== Provided information ==
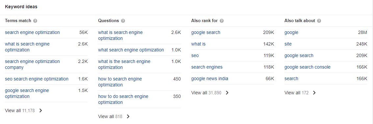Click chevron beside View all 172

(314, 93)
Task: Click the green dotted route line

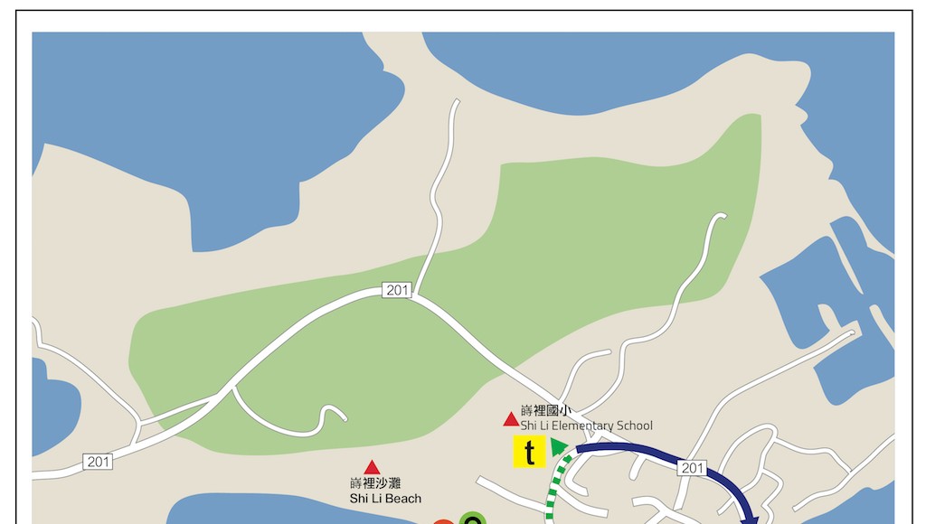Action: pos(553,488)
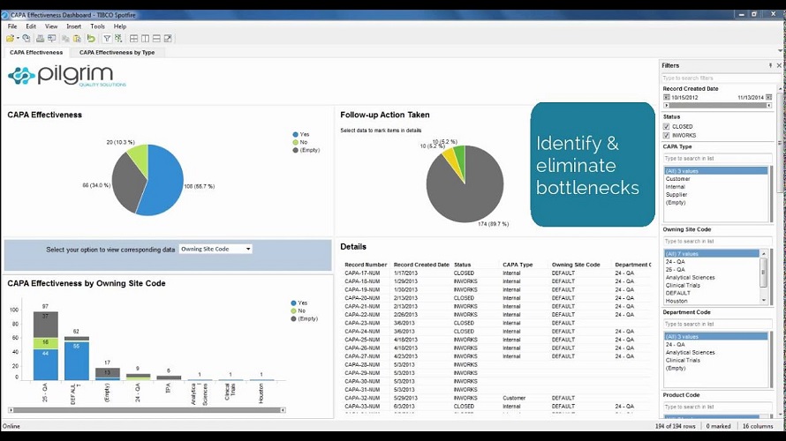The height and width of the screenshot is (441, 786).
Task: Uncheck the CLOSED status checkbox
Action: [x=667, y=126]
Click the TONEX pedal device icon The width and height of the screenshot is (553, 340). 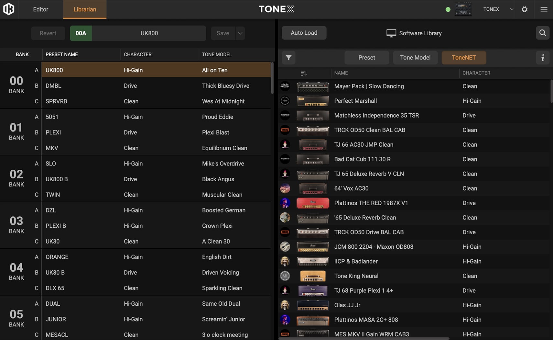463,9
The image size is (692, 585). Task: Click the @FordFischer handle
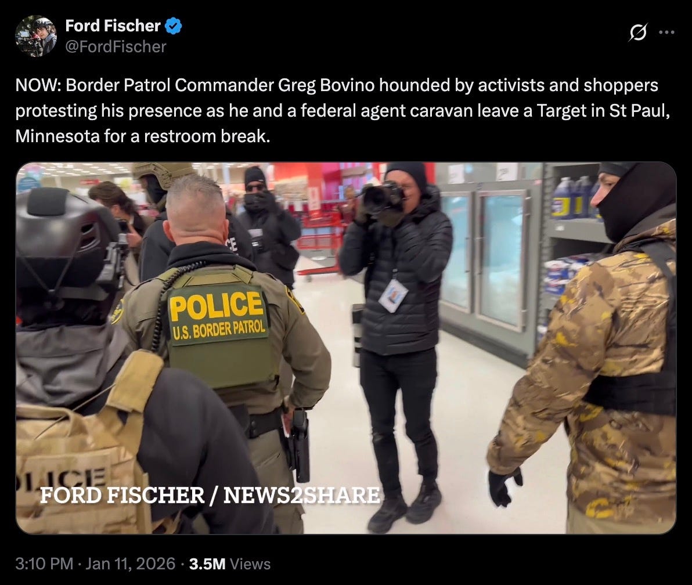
===
== Provided information ==
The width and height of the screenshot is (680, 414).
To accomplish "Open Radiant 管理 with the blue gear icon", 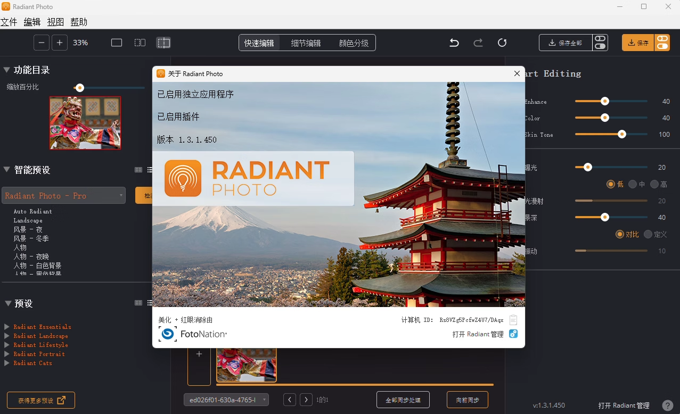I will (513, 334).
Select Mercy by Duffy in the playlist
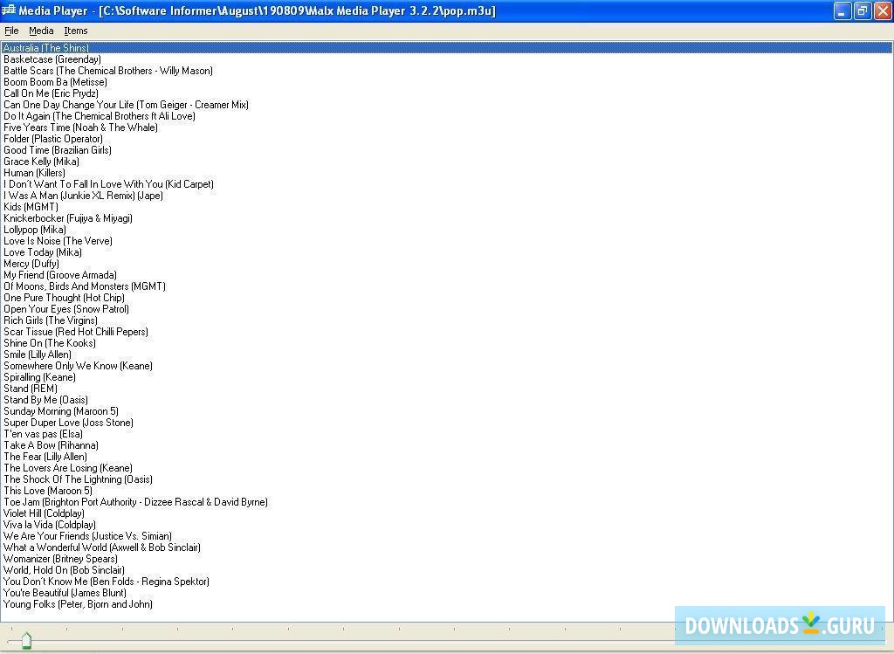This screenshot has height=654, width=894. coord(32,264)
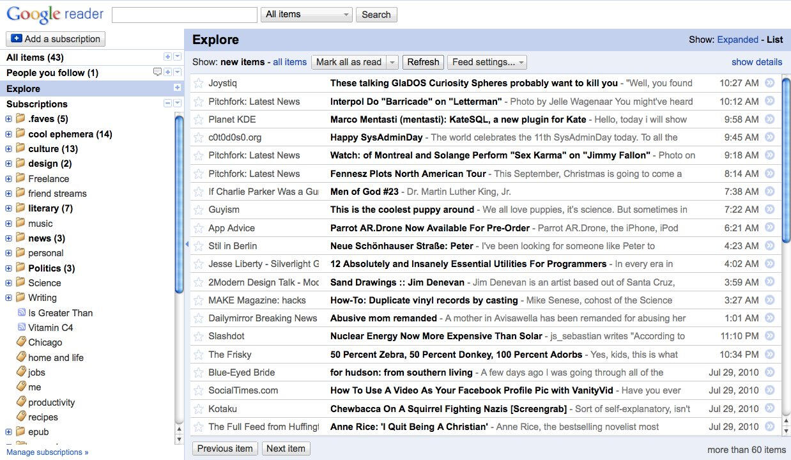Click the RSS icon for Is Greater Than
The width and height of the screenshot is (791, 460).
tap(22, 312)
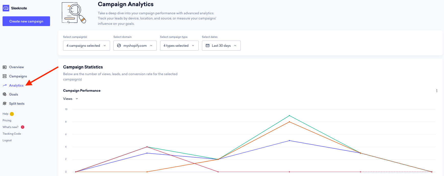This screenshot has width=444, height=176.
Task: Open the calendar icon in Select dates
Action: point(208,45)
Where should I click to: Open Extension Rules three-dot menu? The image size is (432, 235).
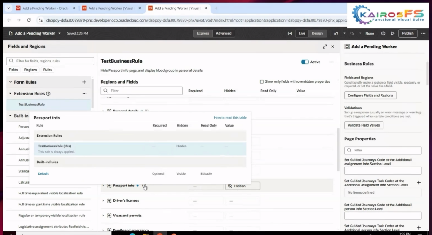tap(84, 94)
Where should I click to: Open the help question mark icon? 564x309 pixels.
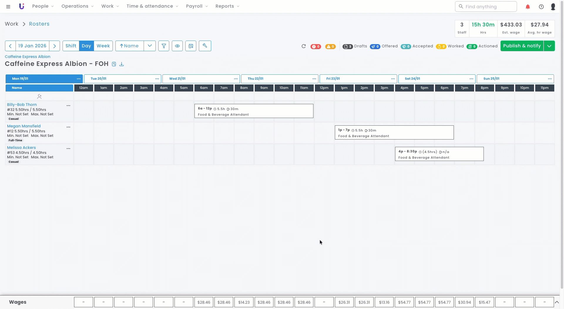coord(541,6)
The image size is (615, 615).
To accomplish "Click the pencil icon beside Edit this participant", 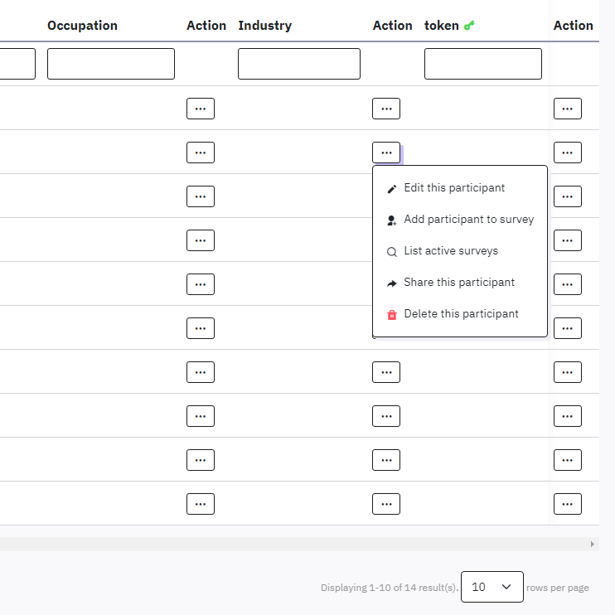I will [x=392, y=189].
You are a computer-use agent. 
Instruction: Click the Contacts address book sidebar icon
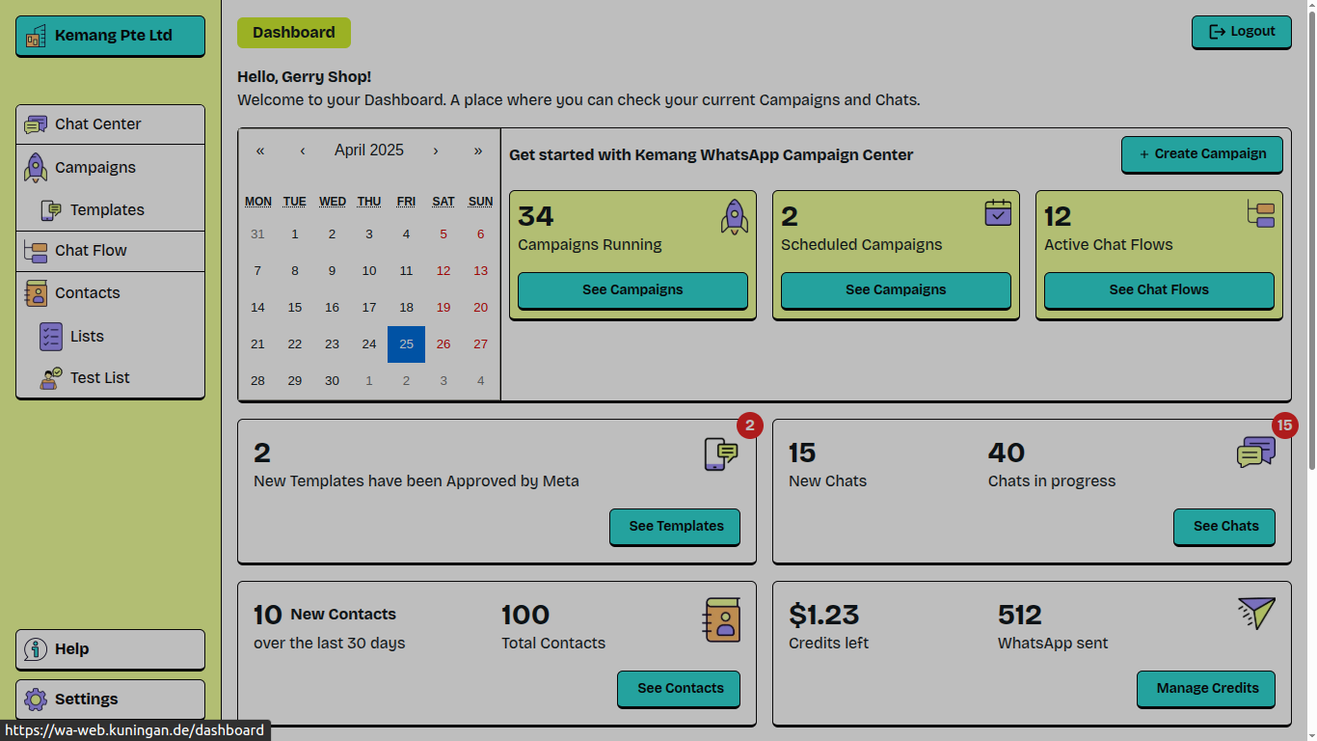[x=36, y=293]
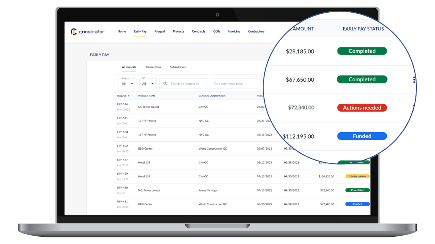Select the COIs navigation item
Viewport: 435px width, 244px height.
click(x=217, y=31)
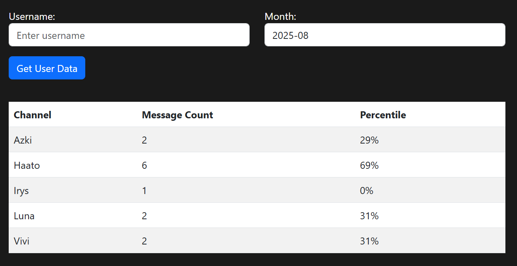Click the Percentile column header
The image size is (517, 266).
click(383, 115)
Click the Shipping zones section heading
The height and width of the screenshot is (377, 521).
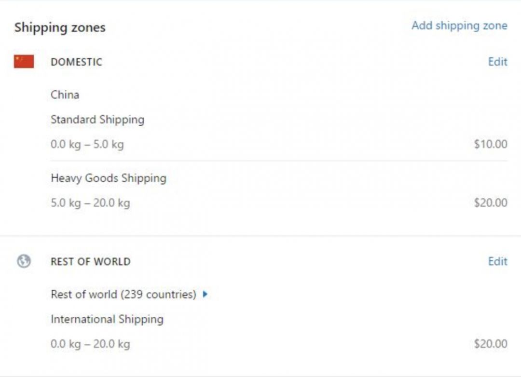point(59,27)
===
== Provided information ==
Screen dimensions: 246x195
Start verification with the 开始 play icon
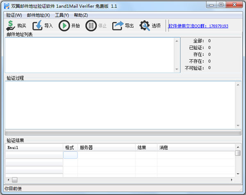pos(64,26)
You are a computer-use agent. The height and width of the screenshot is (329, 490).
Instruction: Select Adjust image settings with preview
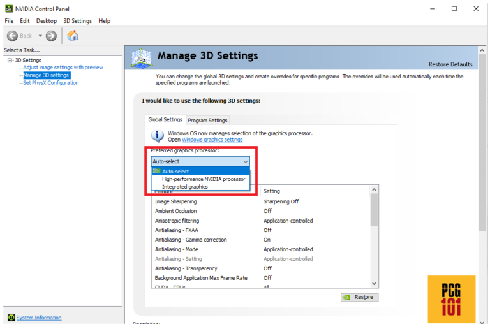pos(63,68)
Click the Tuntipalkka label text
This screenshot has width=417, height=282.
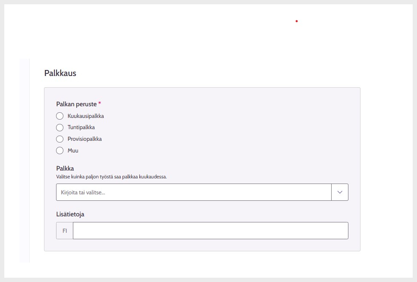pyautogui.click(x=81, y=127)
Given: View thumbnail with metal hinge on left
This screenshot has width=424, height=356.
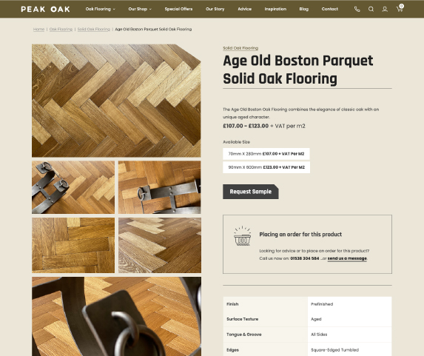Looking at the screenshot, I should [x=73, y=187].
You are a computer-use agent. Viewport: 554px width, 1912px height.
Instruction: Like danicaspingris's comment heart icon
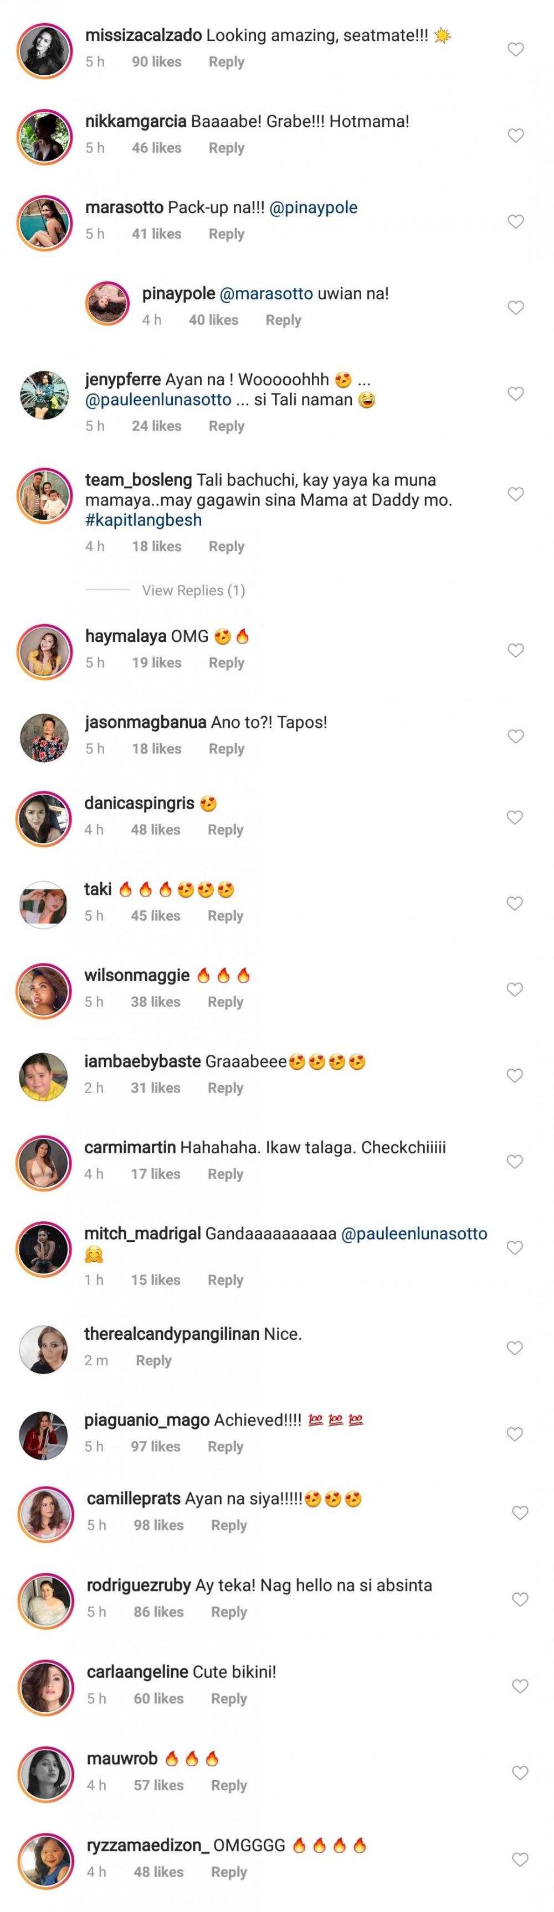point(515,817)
===
● Exercise goal
Take every line from the listing above that includes the word "computer" and copy it.

● Output for this exercise
You are a computer-use agent. 
You are a computer-use agent. The height and width of the screenshot is (329, 490).
You are a computer-use agent. Viewport: 554px width, 1912px height.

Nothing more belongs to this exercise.